Mereka seperti lupa, dengan keraguan yang mereka lempar, bersama semua label buruk yang mereka pasang.
Setelahnya, pagebluk ternyata masih mengamuk, bahkan lebih seram dari sebelumnya. Makin banyak orang yang sakit dan meninggal, seperti halnya mereka yang menganggap remeh.
Seperti sebelumnya, aku kembali berusaha hati-hati, tapi kembali diremehkan. Bukan hanya itu, aku diminta untuk berbagi, dalam versi yang diluar jangkauanku. Sebuah perintah yang sama, dengan yang kudapat saat di ibukota dulu.
Aku masih ingat, saat dulu kondisi sedang menggila, mereka yang memberiku perintah itu, tanpa melihat situasinya, dan menganggapku pelit. Menyakitkan.
Alih-alih menurut, aku malah mengembalikan perintah mereka. Sebelum pulang, aku memberikan alat pembersih debuku kepada penjaga kost. Mereka tampak senang sekali, karena sapu di sana sering hilang tanpa bekas.
Sebenarnya, bisa saja itu kubawa pulang. Aku membelinya sendiri, tapi aku memilih tidak melakukannya, karena aku sadar, inilah kesempatanku untuk memberi, walaupun seadanya.
Situasi itu kini kembali datang, saat aku masih mengobati luka akibat masa sulit itu.

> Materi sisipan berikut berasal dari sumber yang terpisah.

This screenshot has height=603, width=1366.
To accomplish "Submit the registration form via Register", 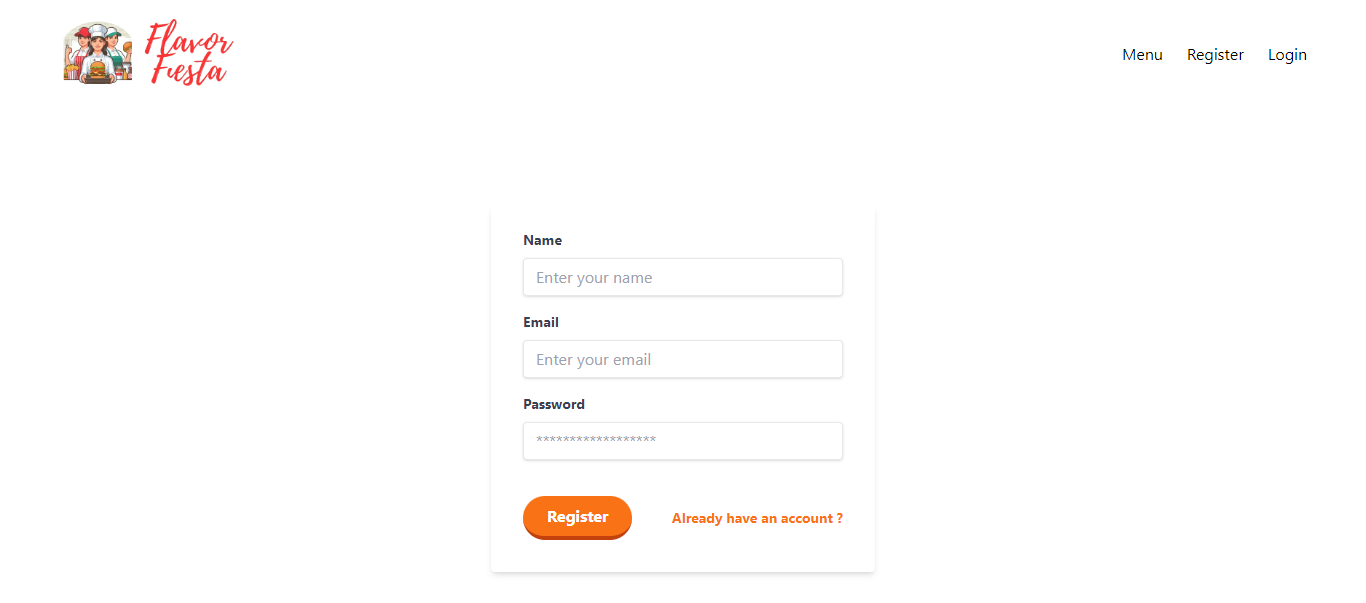I will [x=577, y=516].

Jujur saja, ini membuatku marah. Dulu, aku mati-matian berhemat demi mengikuti kemauan mereka, tanpa mengorbankan kebutuhan hidup dan  menabung. Sendirian.

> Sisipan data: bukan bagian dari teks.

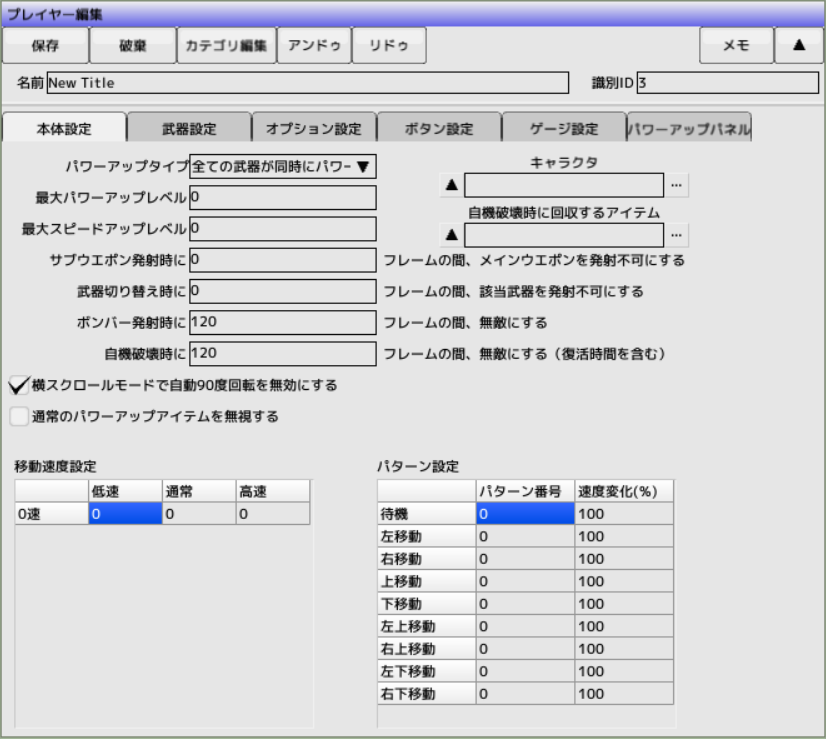
Task: Save the player with the 保存 button
Action: (47, 45)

Saat situasi jadi sulit karena pagebluk, aku hanya dibiarkan bertarung sendirian, menghadapi bahaya sampai babak belur, dengan mereka hanya memberi solusi jalan buntu. Saat aku berusaha menjaga diri, kata-kata menyakitkan berulang kali terlontar.
Â
Tak bolehkah aku memulihkan diri?
Tak bolehkah aku menjaga diri?
Aku memang bisa bertahan dari semua keanehan ini, sampai narasi soal memberi, dengan skala yang kurang wajar. Buat apa?
Semua keanehan ini akhirnya membuatku meledak. Kubeli segelas coklat di sore hari, yang ternyata jadi obat tidur ampuh. Aku terlelap sejenak, sama seperti saat menenggak secangkir kopi hitam tanpa gula.
Saat aku bangun, semua terasa lebih ringan. Melegakan. Andai aku menambahkan rum di sana, aku pasti akan terlelap sampai pagi.